Mae Weston

Personal information
- Born: Betty Mae Garvey January 30, 1923 Kansas, US
- Died: October 14, 1999 (aged 76)

Professional wrestling career
- Ring name(s): Mae Weston Maw Bass
- Trained by: Billy Wolfe
- Debut: 1938
- Retired: 1994

= Mae Weston =

American professional wrestler (1938–1989)

Betty Mae Garvey (January 30, 1923 - October 14, 1999), better known by her ring name Mae Weston, was an American female professional wrestler.

==Wrestling career==
Started her wrestling career at 15 years old in 1938. During her career, she had feuds with Mildred Burke.

She won her only title, the California Women's Championship in 1967 when she defeated Mae Young.

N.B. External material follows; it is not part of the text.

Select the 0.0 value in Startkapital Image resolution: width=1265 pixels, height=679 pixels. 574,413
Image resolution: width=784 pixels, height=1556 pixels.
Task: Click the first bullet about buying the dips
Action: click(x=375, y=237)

In 1973, she managed the heel stable The Bass Family Ron Bass (wrestler) and Don Bass (wrestler). The duo was managed by their "mother", Maw Bass. Maw carried a loaded purse, with which she would strike their opponents to steal a victory. Sometimes she teamed up with them in tag matches. In 1974, she retired from wrestling.

On June 16, 1994, she wrestled her last match at 71 in a tag team match with Stormy Apple as they lost to Josie Navarro and Margaret Garcia at Ladies International Wrestling Association in Las Vegas, Nevada.

==Death==
Weston passed away on October 14, 1999, at 76.

==Personal life==
A biography was released on June 15, 2016 by Robert Grey Reynolds Jr. Mae Weston Acrobat, Boxer and Wrestler on eBook.